═══ RECORDS

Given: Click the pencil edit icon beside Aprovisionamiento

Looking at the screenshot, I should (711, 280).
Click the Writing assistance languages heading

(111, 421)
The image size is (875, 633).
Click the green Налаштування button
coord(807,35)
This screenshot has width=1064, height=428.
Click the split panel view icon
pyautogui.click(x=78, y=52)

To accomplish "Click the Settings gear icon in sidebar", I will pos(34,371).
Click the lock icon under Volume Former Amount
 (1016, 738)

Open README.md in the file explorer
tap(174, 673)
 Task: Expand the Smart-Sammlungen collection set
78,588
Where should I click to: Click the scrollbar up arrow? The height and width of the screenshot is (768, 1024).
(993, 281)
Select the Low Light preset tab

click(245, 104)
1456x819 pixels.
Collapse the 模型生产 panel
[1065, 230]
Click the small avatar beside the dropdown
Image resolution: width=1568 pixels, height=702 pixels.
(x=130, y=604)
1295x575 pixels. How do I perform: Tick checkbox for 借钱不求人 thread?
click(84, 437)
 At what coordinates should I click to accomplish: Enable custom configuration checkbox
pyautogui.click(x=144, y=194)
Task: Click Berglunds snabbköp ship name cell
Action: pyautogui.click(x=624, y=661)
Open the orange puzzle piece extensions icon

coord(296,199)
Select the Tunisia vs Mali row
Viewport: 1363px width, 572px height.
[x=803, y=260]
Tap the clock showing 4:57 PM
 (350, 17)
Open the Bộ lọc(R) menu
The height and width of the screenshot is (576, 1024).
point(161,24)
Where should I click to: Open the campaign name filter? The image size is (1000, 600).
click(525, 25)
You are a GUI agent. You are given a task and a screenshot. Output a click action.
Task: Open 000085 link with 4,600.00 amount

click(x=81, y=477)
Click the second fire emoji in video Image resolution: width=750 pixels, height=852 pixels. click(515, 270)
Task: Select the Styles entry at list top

══════

PROBLEM DESCRIPTION:
Return every record above exactly, line by line.

ANSWER TO THE EXERCISE:
Given: Click the pencil edit icon beside Aprovisionamiento

Looking at the screenshot, I should (711, 280).
Click the Writing assistance languages heading

(111, 421)
The image size is (875, 633).
Click the green Налаштування button
coord(807,35)
This screenshot has width=1064, height=428.
Click the split panel view icon
pyautogui.click(x=78, y=52)

To accomplish "Click the Settings gear icon in sidebar", I will pos(34,371).
Click the lock icon under Volume Former Amount
 (1016, 738)

Open README.md in the file explorer
tap(174, 673)
 Task: Expand the Smart-Sammlungen collection set
78,588
Where should I click to: Click the scrollbar up arrow? The height and width of the screenshot is (768, 1024).
(993, 281)
Select the Low Light preset tab

click(245, 104)
1456x819 pixels.
Collapse the 模型生产 panel
[1065, 230]
Click the small avatar beside the dropdown
Image resolution: width=1568 pixels, height=702 pixels.
(x=130, y=604)
1295x575 pixels. How do I perform: Tick checkbox for 借钱不求人 thread?
click(84, 437)
 At what coordinates should I click to accomplish: Enable custom configuration checkbox
pyautogui.click(x=144, y=194)
Task: Click Berglunds snabbköp ship name cell
Action: pyautogui.click(x=624, y=661)
Open the orange puzzle piece extensions icon

coord(296,199)
Select the Tunisia vs Mali row
Viewport: 1363px width, 572px height.
[x=803, y=260]
Tap the clock showing 4:57 PM
 (350, 17)
Open the Bộ lọc(R) menu
The height and width of the screenshot is (576, 1024).
point(161,24)
Where should I click to: Open the campaign name filter? The image size is (1000, 600).
click(525, 25)
You are a GUI agent. You are given a task and a screenshot. Output a click action.
Task: Open 000085 link with 4,600.00 amount

click(x=81, y=477)
Click the second fire emoji in video Image resolution: width=750 pixels, height=852 pixels. click(515, 270)
Task: Select the Styles entry at list top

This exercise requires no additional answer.